Whenever I explain my #research at Google into mobile text editing, I'm usually met with blank stares or a slightly hostile "Everyone can edit text on their phones, right? What's the problem?"

Text editing on mobile isn't ok. It's actually much worse than you think, an invisible problem no one appreciates. I wrote this post so you can understand why it's so important.
https://jenson.org/text
#UXDesign #UX

The invisible problem – Scott Jenson

Here is a short demo of Eloquent, a new text editing prototype I was working on at Google that attempts to fix this issue:
https://www.youtube.com/watch?v=_9YPm0EghvU
Eloquent: Improving Text Editing on Mobile

YouTube

@scottjenson I have found I almost entirely rely on the Android/Gboard spacebar cursor for accurate text selection.

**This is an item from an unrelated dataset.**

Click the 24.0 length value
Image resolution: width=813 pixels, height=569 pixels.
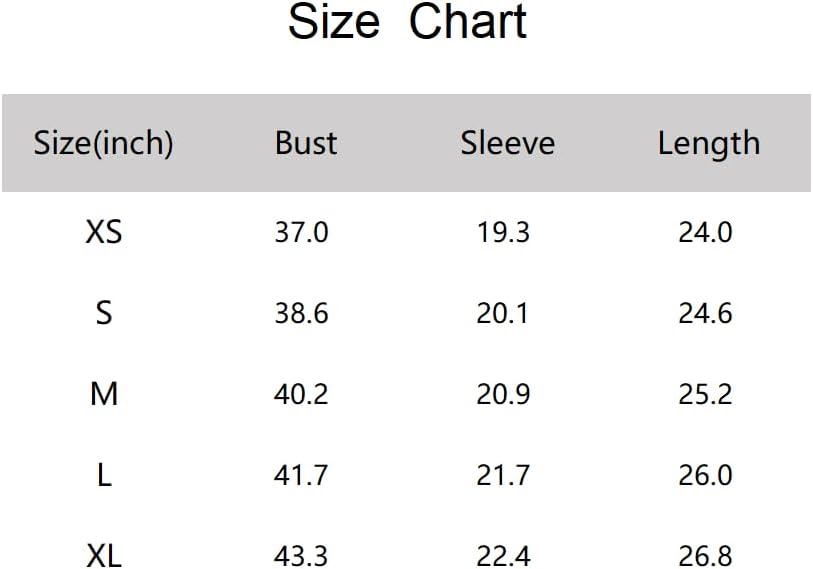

I like that it’s where my fingers already are when typing, but its main problem IMHO is discoverability; I don’t think I have ever seen someone using Android know about it before I showed them.

I would love to tackle this in GNOME/GTK. It jives with the direction of making GNOME the best adaptive experience across mobile/touch and traditional computers/mouse/keyboard.

@cassidy @scottjenson in nemo we had a thinkpad-style trackpad that moved the cursor. Windows Phone also added this later (I like to think they copied our idea, although unlikely)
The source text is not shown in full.